Given request: Return all of the following entries line for line, without changing anything.

Text and item location entries
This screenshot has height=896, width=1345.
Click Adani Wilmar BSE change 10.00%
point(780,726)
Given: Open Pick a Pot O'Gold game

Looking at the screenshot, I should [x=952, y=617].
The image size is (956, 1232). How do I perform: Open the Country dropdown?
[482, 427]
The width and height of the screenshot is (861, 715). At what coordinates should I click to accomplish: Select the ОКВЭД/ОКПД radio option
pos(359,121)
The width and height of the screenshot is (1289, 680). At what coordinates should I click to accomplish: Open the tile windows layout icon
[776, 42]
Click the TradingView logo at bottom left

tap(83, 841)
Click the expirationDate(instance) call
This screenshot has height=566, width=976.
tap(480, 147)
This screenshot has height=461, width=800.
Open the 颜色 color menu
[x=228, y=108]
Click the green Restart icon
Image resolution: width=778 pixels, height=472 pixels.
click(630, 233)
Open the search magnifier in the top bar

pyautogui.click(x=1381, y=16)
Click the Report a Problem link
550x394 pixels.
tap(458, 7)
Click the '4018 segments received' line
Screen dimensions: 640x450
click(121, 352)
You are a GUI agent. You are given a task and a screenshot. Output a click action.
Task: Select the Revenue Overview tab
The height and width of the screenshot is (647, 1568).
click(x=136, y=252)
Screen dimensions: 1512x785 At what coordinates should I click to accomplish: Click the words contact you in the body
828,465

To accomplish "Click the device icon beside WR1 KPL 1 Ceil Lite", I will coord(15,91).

Answer below:
This screenshot has height=896, width=1345.
Click Adani Wilmar BSE change 10.00%
point(780,726)
Given: Open Pick a Pot O'Gold game

Looking at the screenshot, I should [x=952, y=617].
The image size is (956, 1232). How do I perform: Open the Country dropdown?
[482, 427]
The width and height of the screenshot is (861, 715). At what coordinates should I click to accomplish: Select the ОКВЭД/ОКПД radio option
pos(359,121)
The width and height of the screenshot is (1289, 680). At what coordinates should I click to accomplish: Open the tile windows layout icon
[776, 42]
Click the TradingView logo at bottom left

tap(83, 841)
Click the expirationDate(instance) call
This screenshot has height=566, width=976.
tap(480, 147)
This screenshot has height=461, width=800.
Open the 颜色 color menu
[x=228, y=108]
Click the green Restart icon
Image resolution: width=778 pixels, height=472 pixels.
click(630, 233)
Open the search magnifier in the top bar

pyautogui.click(x=1381, y=16)
Click the Report a Problem link
550x394 pixels.
tap(458, 7)
Click the '4018 segments received' line
Screen dimensions: 640x450
click(121, 352)
You are a GUI agent. You are given a task and a screenshot. Output a click action.
Task: Select the Revenue Overview tab
The height and width of the screenshot is (647, 1568).
click(x=136, y=252)
Screen dimensions: 1512x785 At what coordinates should I click to accomplish: Click the words contact you in the body
828,465

To accomplish "Click the device icon beside WR1 KPL 1 Ceil Lite", I will coord(15,91).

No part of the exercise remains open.